Dataset items:
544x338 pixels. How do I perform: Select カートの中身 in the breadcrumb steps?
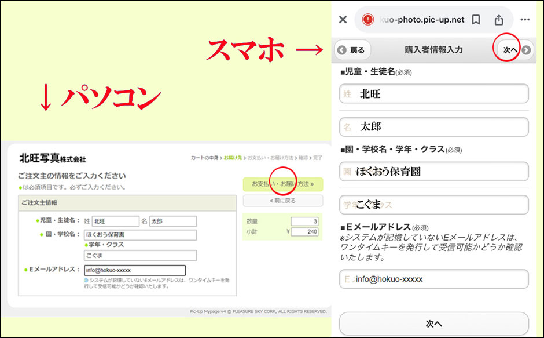click(205, 158)
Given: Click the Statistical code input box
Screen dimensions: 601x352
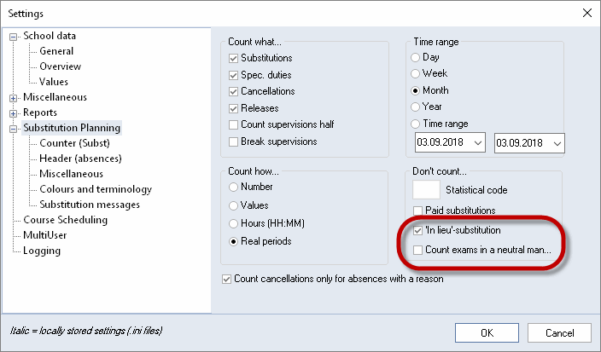Looking at the screenshot, I should [426, 189].
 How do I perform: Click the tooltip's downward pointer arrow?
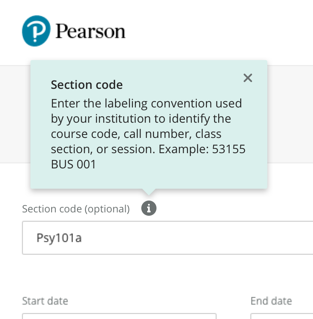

● TASK REQUIREMENTS: Pictures omitted, give the entries again exactly.

● YOUR SOLUTION:
544x338 pixels. How do I perform: Select カートの中身 in the breadcrumb steps?
click(205, 158)
Given: Click the Statistical code input box
Screen dimensions: 601x352
Looking at the screenshot, I should [426, 189].
 How do I perform: Click the tooltip's downward pointer arrow?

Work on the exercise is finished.